Purpose of the Study:
- To present a novel partial volume segmentation algorithm for T1-weighted brain MRI.
- To improve the accuracy and reliability of gray matter, white matter, and cerebrospinal fluid segmentation.
- To enable consistent comparisons of brain tissue volumes across different MRI scanners and acquisition parameters.
Main Methods:
- Developed a partial volume segmentation algorithm incorporating a non-uniform partial volume density accounting for cortical curvature.
- Estimated pure gray and white matter intensities from T1-weighted MRI, considering scanner noise and cortical partial volume effects.
- Computed expected tissue fractions per voxel and validated the algorithm using real (repeated) and simulated brain MRI data.
Main Results:
- Achieved high reliability with intra-class correlation coefficients (ICCs) above 0.93 for all tissue types across repeated scans and different scanner settings.
- Demonstrated superior performance of the non-uniform partial volume density compared to uniform methods in terms of volume and tissue fraction reliability.

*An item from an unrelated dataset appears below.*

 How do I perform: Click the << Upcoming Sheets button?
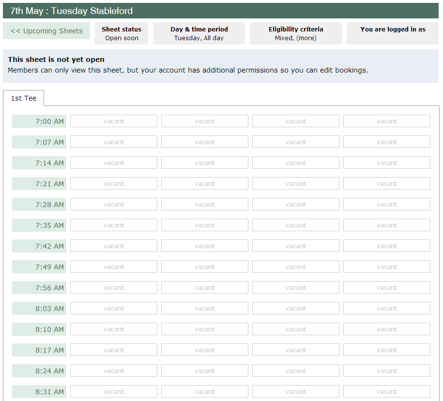click(46, 30)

- Confirmed accurate estimation of pure tissue intensities in simulated images, with cortical thickness variations not affecting volume estimate accuracy.
Conclusions:
- The presented algorithm offers a reliable method for partial volume segmentation of brain MRI data.
- The algorithm's ability to provide consistent results across scanners and voxel sizes facilitates cross-study comparisons.
- This advancement is valuable for research involving group differences and longitudinal studies in neuroscience.